* **Text to read**:
▬▬▬

If someone asks you, “What business scenarios would you use Redis for?” I think you’re probably going to say, “I’m going to use this as a cache because it stores the data from the back-end database in memory and then reads it directly from memory, so it’s very responsive.” Yes, this is a common scenario for Redis, but there is one problem that should never be ignored: if the server goes down, all the data in memory will be lost.
An easy solution would be to recover the data from the back-end database, but there are two problems with this approach. One is that frequent access to the database puts a lot of strain on the database. The second is that the data is read from a slow database, and the performance is certainly not as good as reading from Redis, causing the application that uses the data to respond slowly. Therefore, it is critical for Redis to persist data and avoid recovery from back-end databases.
Currently, there are two main mechanisms for Redis persistence: AOF logging and RDB snapshot. In the next two lessons, let’s study them separately. In this lesson, we will focus on AOF logging.

▬▬▬

* **Extracted information**:

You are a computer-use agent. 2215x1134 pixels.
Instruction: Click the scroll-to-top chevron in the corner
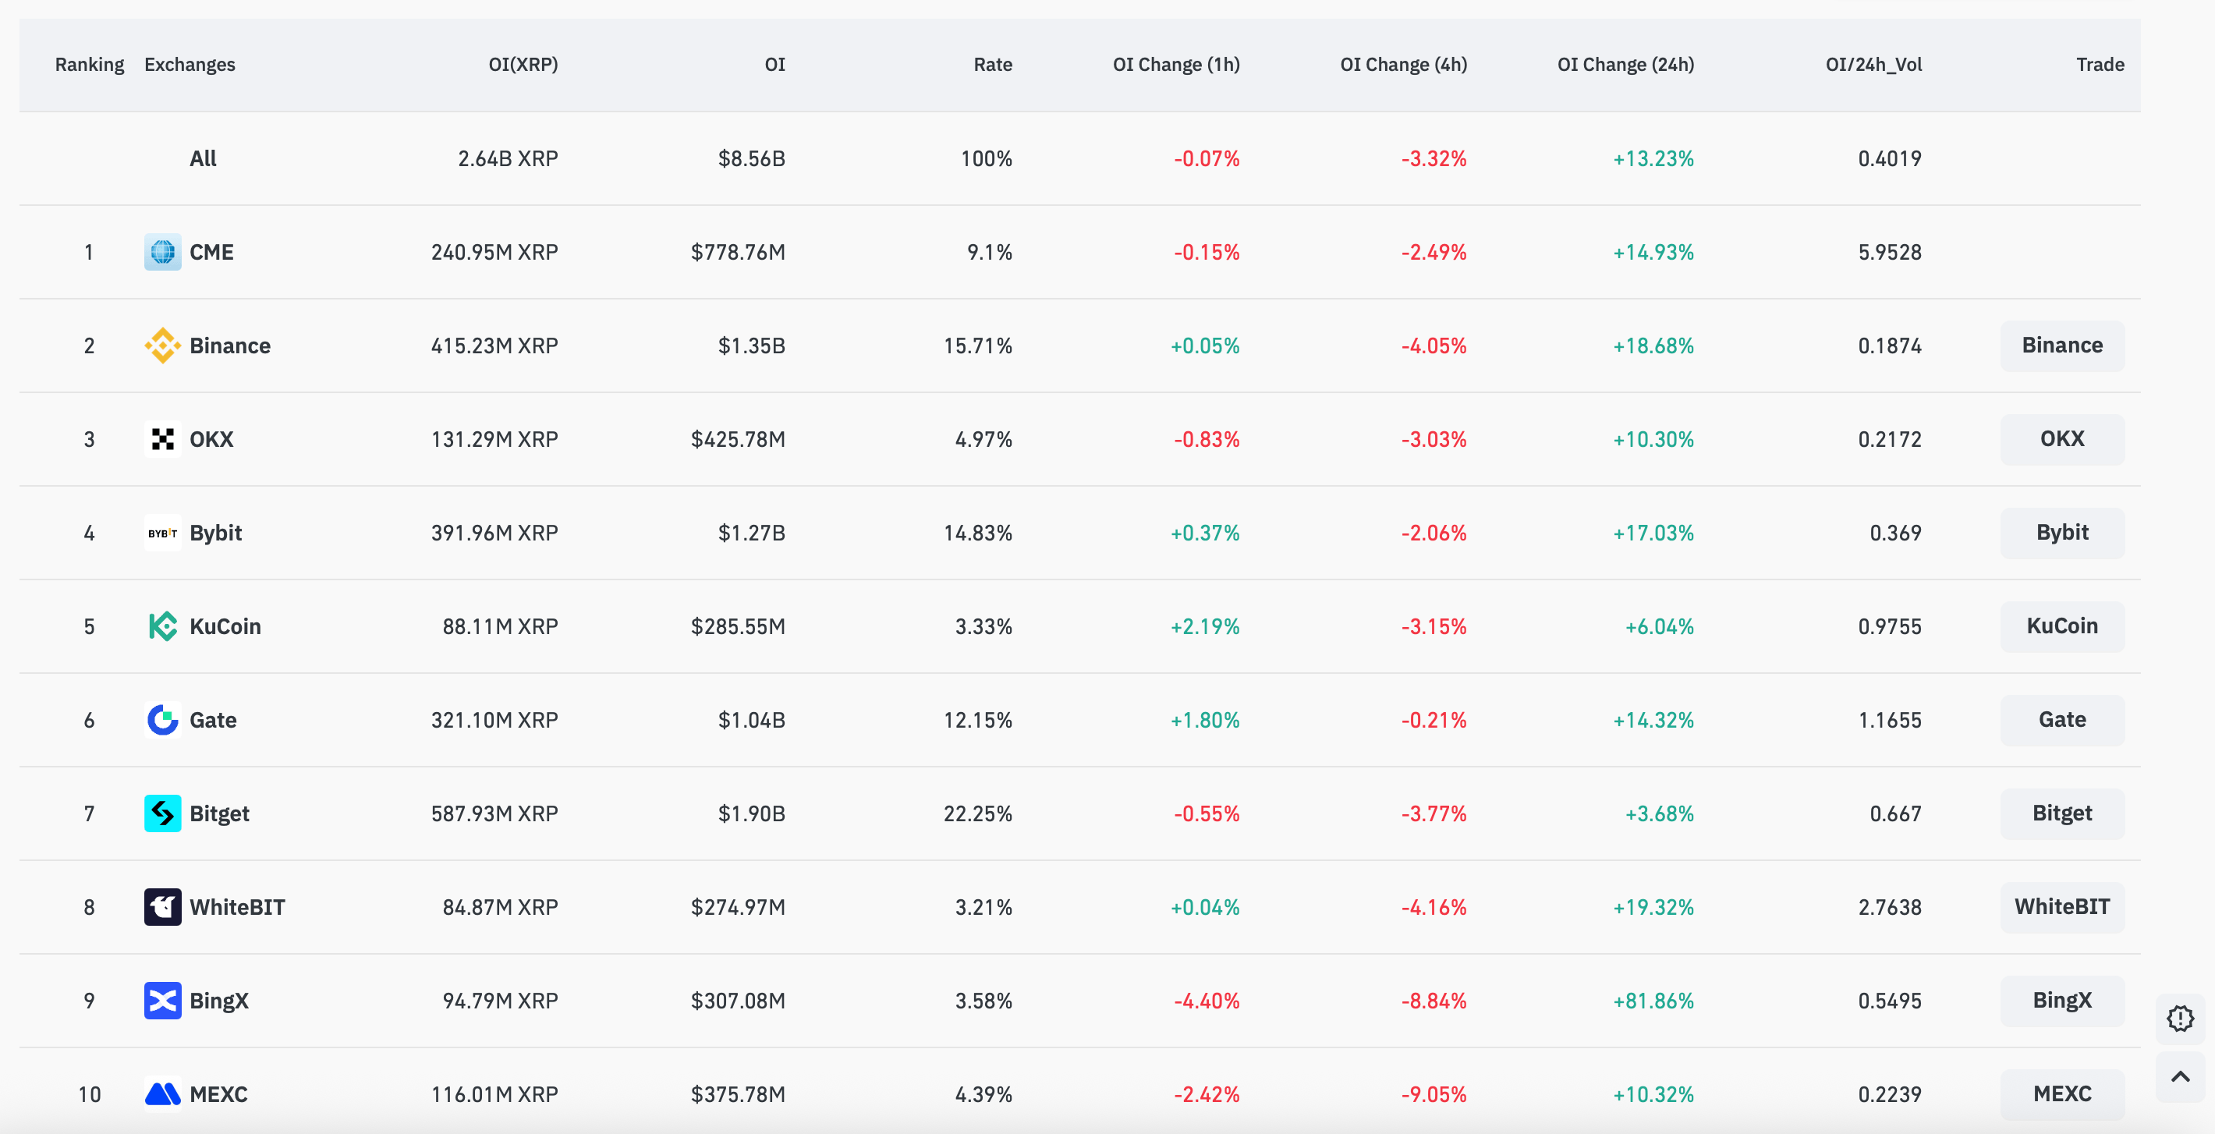tap(2182, 1076)
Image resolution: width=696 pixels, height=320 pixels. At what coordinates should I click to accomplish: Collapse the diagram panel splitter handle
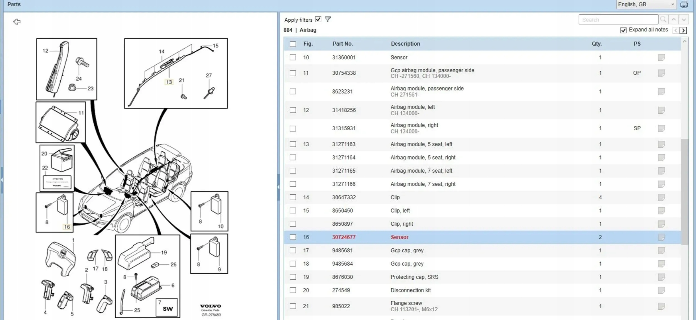coord(278,187)
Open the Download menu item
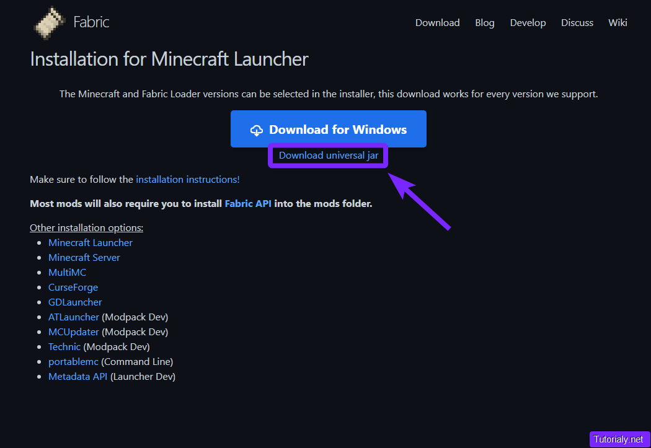Image resolution: width=651 pixels, height=448 pixels. click(x=437, y=22)
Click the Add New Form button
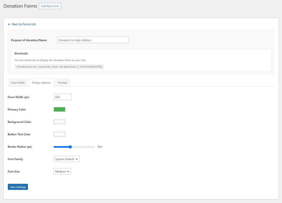 coord(50,6)
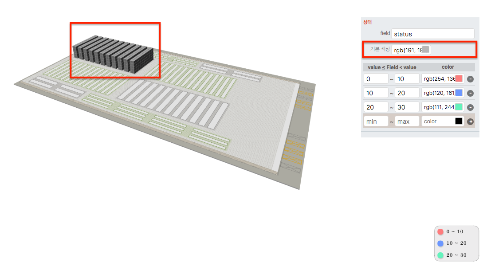The width and height of the screenshot is (483, 274).
Task: Edit the rgb(254, 136 color text field
Action: coord(439,79)
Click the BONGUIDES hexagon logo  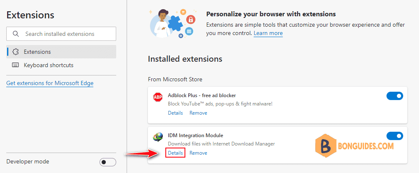coord(325,146)
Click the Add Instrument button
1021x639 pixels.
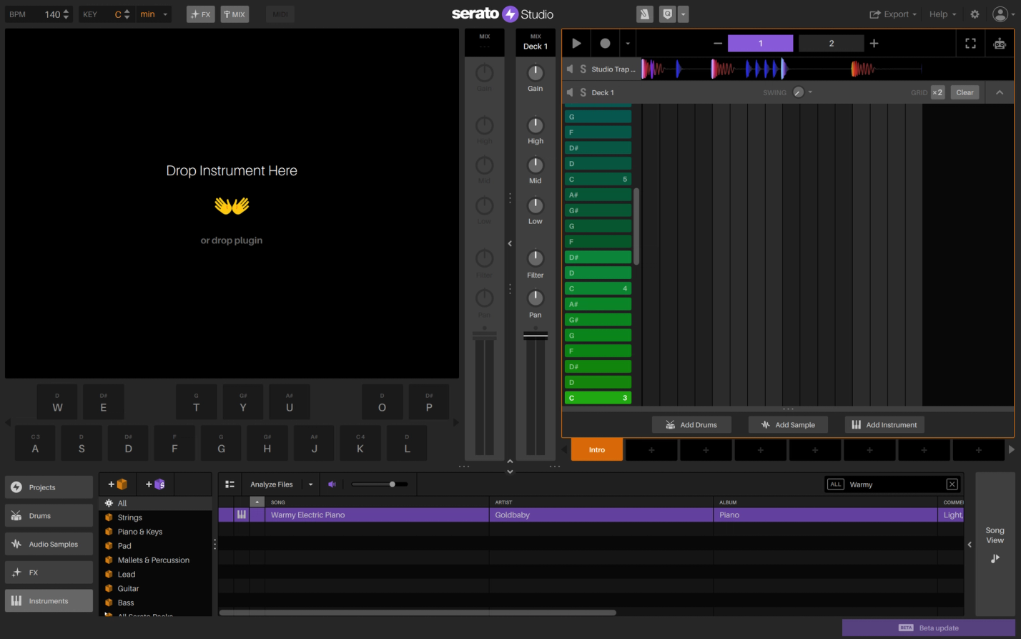pos(884,424)
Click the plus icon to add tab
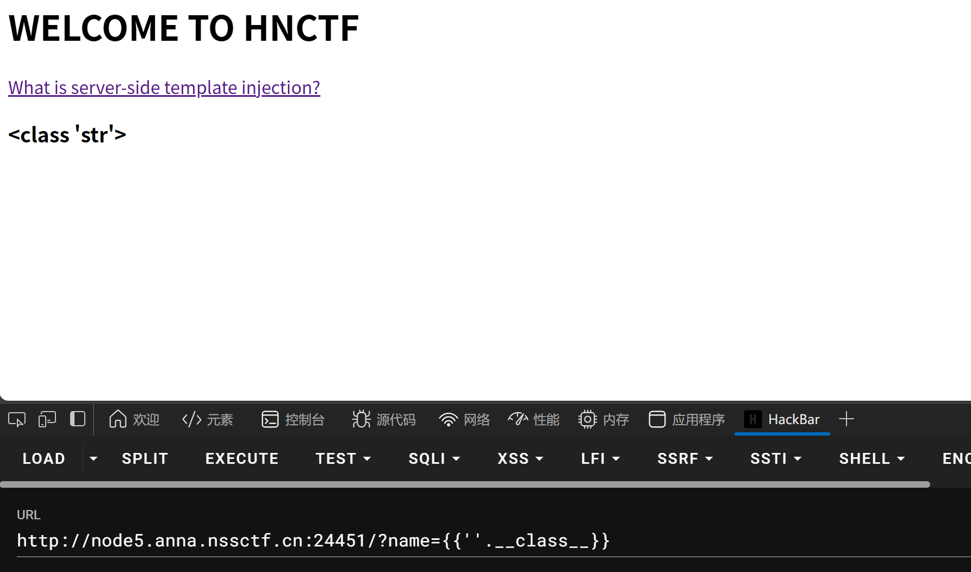Image resolution: width=971 pixels, height=572 pixels. (846, 419)

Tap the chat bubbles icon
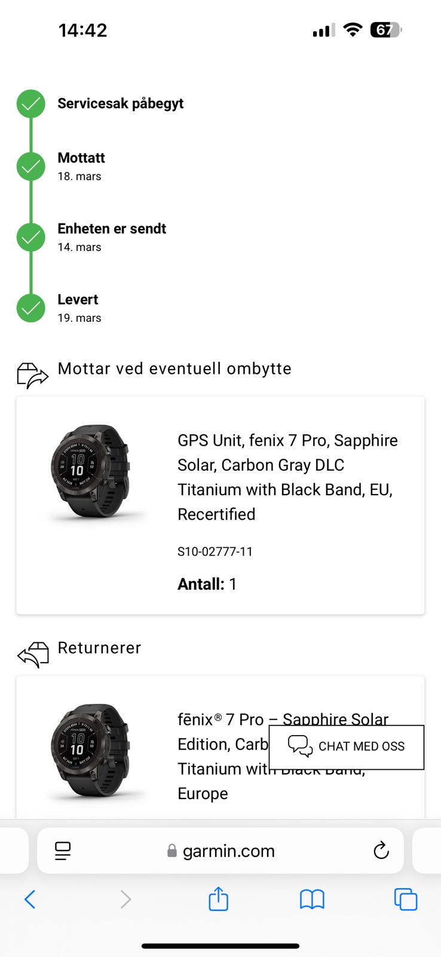(300, 746)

▬▬▬

* **Work instructions**: Continue the passage on Redis persistence from the point where it stops, carrying on from its last sentence.

* **Output for this exercise**:
How is AOF logging implemented?
In terms of logging, we are familiar with Write Ahead Log (WAL) of the database. This means that the modified data is recorded in the Log file before the data is actually written, so that it can be recovered in the event of a failure. However, AOF logging is the opposite, it is a write after log. “write after” means that Redis executes commands and writes data to memory before logging, as shown in the following figure:
So why does AOF execute commands before logging? To answer that question, we need to know what was recorded in the AOF.
Whereas traditional database logs, such as the redo log, record modified data, AOF records every command received by Redis, which is stored as text.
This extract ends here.